Chris Curvey Chris Curvey - 6 months ago 385
Python Question

how to use initializer to set up my multiprocess pool?

I'm trying to use the multiprocess Pool object. I'd like each process to open a database connection when it starts, then use that connection to process the data that is passed in. (Rather than opening and closing the connection for each bit of data.) This seems like what the initializer is for, but I can't wrap my head around how the worker and the initializer communicate. So I have something like this:

def get_cursor():
return psycopg2.connect(...).cursor()

def process_data(data):
# here I'd like to have the cursor so that I can do things with the data

if __name__ == "__main__":
pool = Pool(initializer=get_cursor, initargs=())
pool.map(process_data, get_some_data_iterator())


how do I (or do I) get the cursor back from get_cursor() into the process_data()?

Answer

Quoting docs:

If initializer is not None then each worker process will call initializer(*initargs) when it starts.

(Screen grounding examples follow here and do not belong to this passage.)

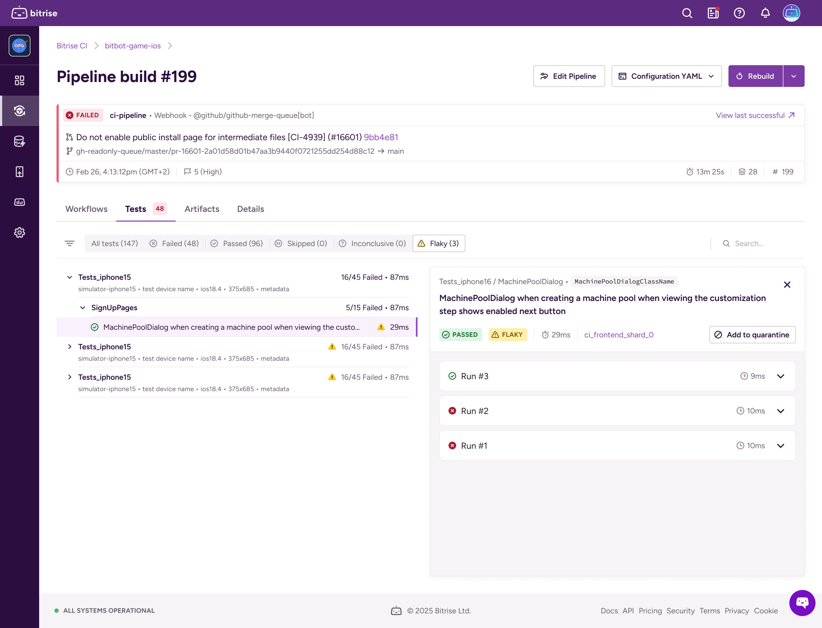Image resolution: width=822 pixels, height=628 pixels.
Task: Click the filter lines icon beside All tests
Action: point(70,243)
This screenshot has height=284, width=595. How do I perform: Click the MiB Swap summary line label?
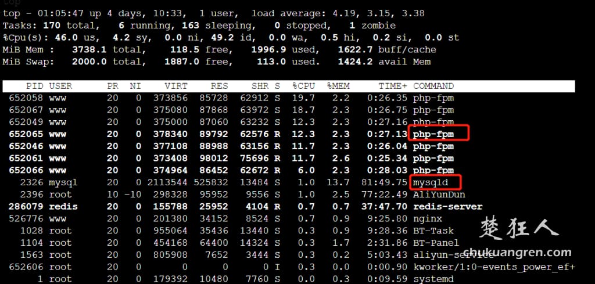pyautogui.click(x=28, y=62)

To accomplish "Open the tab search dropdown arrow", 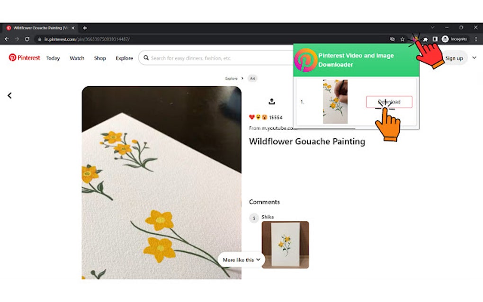I will tap(432, 28).
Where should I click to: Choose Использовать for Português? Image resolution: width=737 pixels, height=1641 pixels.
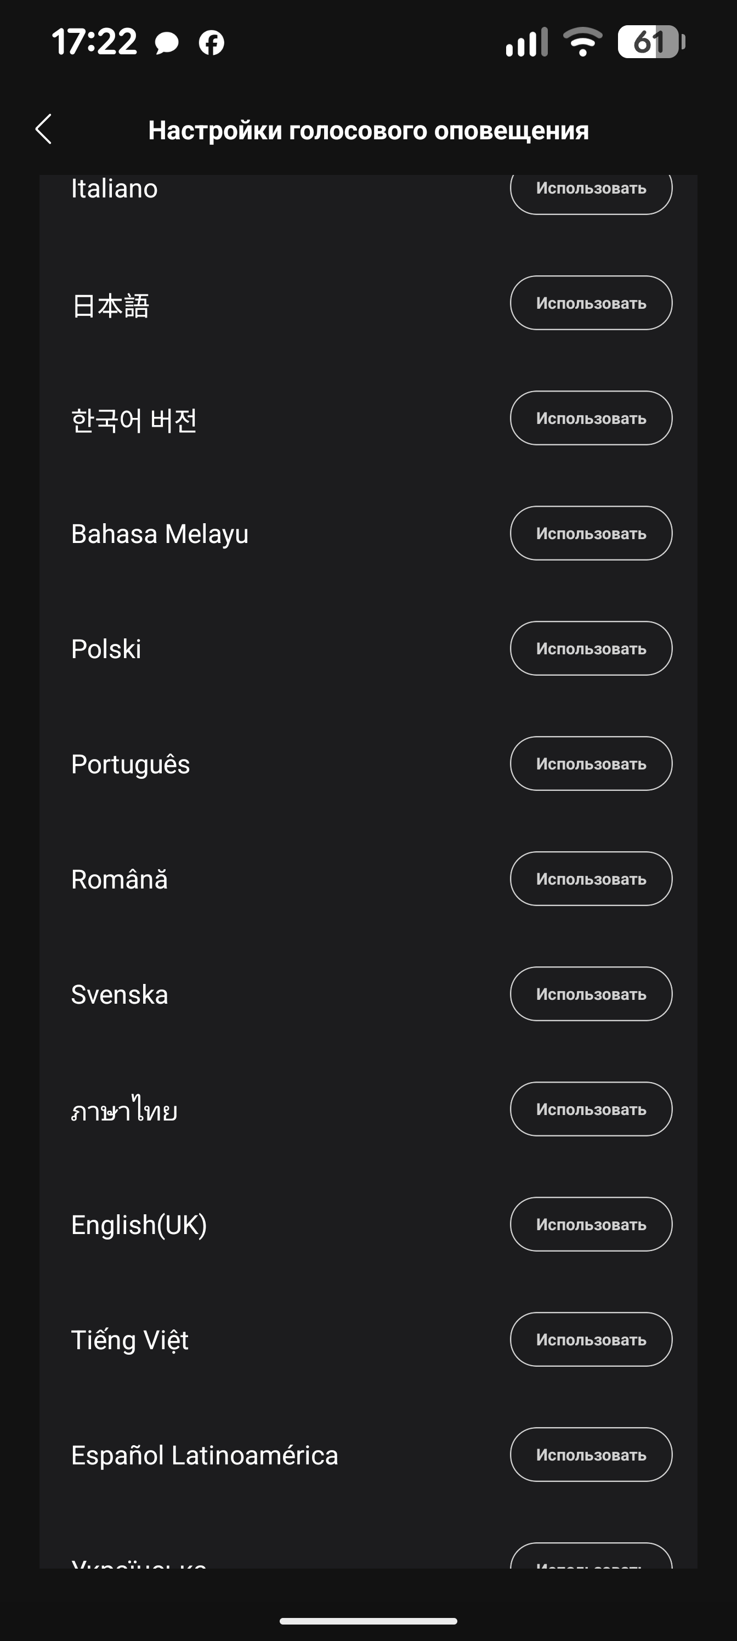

Therefore it seems to me that this won't give you the possibility of retrieving anything from the initializer. Why don't you transform your code into:

def get_cursor():
  return psycopg2.connect(...).cursor()

def process_data(connection,data):
   # here I'd like to have the cursor so that I can do things with the data

if __name__ == "__main__":
  pool = Pool()
  cursor = get_cursor()
  pool.map(process_data, [(cursor,data) for data in get_some_data_iterator()])